SUPPLIED INFORMATION Start Marker

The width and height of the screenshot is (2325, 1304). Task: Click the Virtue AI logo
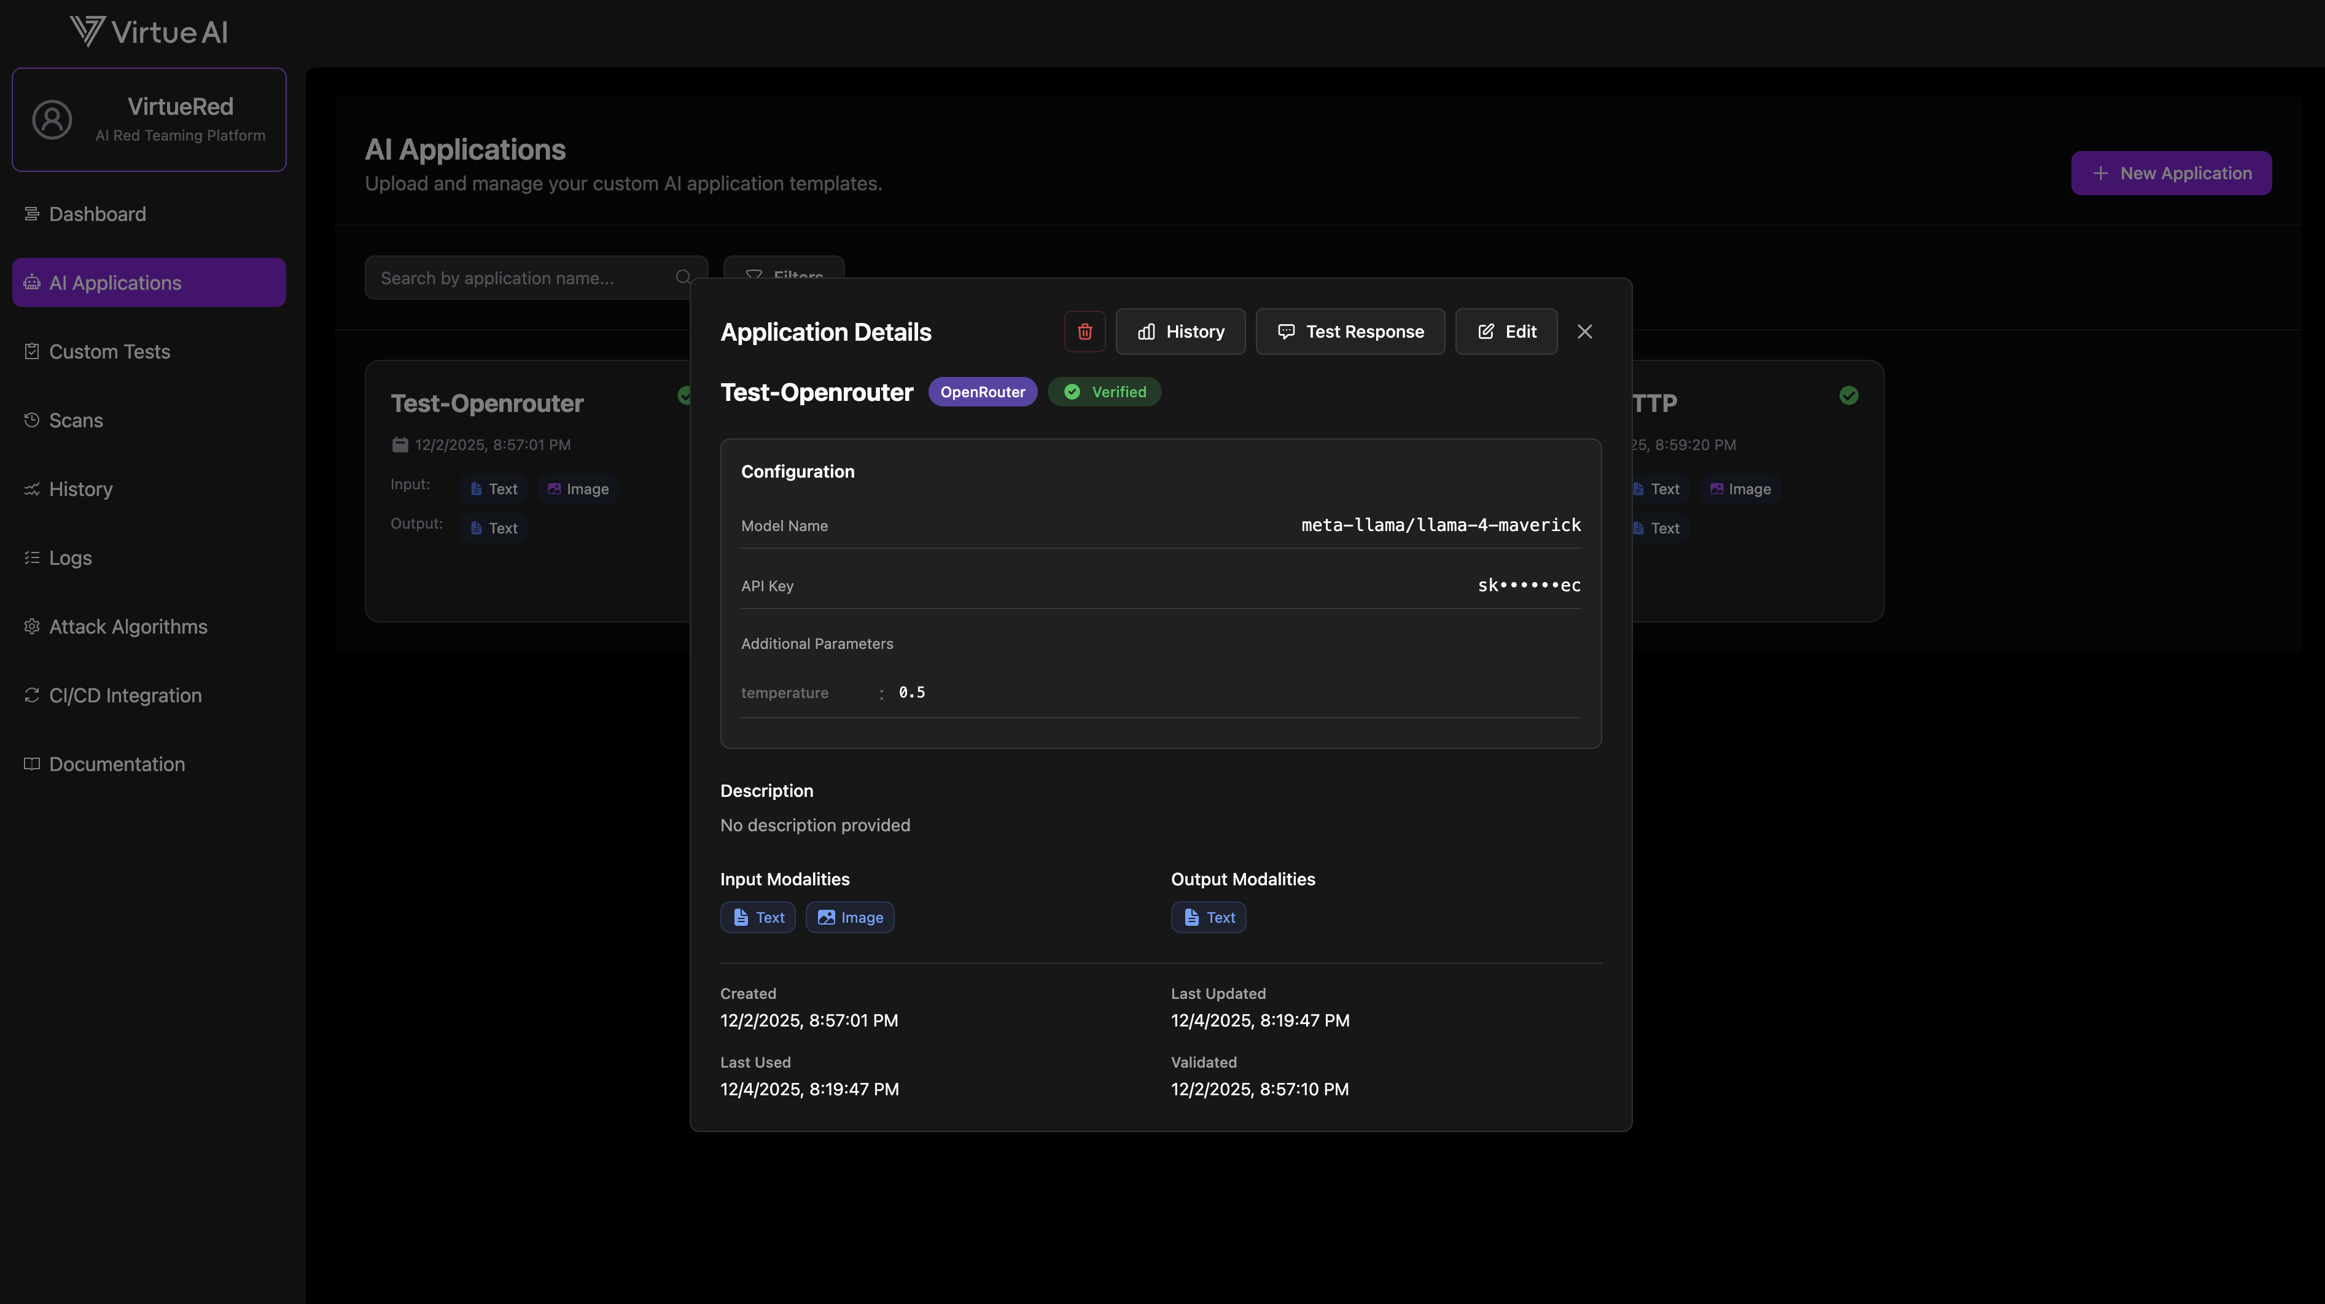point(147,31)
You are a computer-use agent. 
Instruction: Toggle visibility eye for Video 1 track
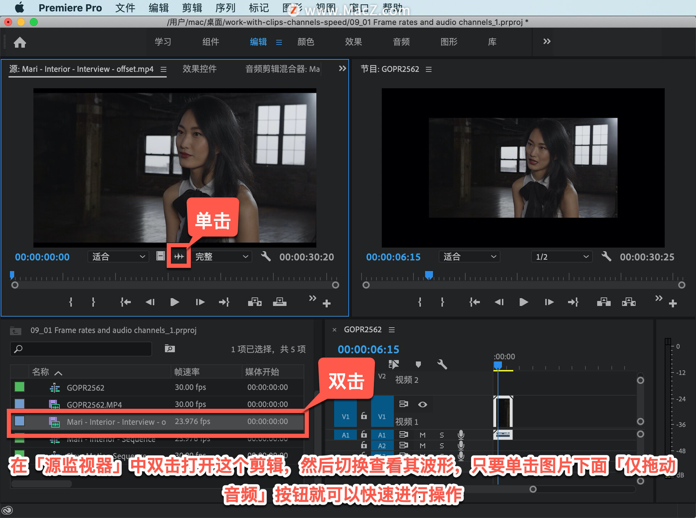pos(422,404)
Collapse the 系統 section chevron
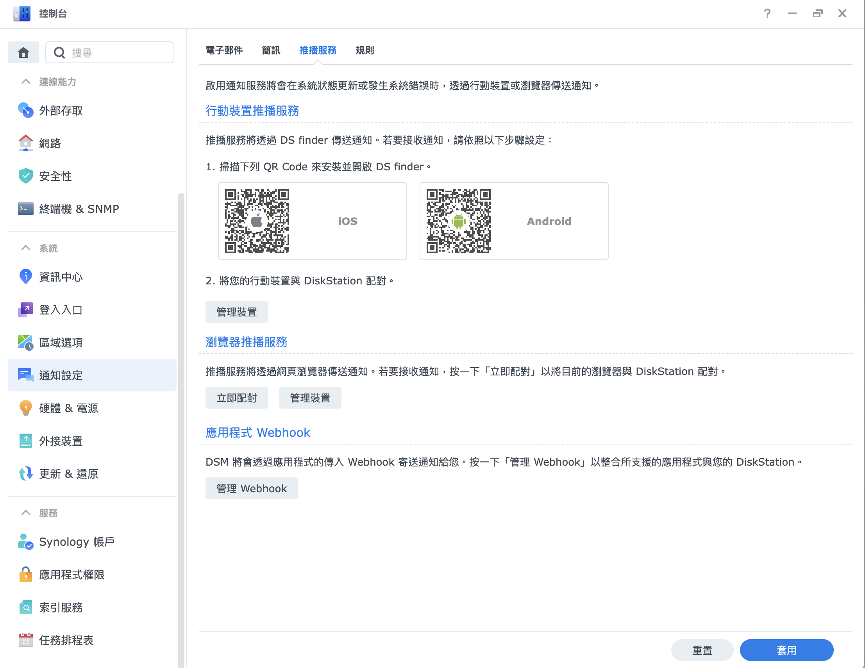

SUPPLIED INFORMATION End Marker

## WHAT YOU NEED TO DO
Copy the final portion of the records: every line from the one containing "You are a computer-use agent." through the last, word for word, without pictures.

## TASK SOLUTION
You are a computer-use agent. 
Instruction: Toggle visibility eye for Video 1 track
pos(422,404)
Collapse the 系統 section chevron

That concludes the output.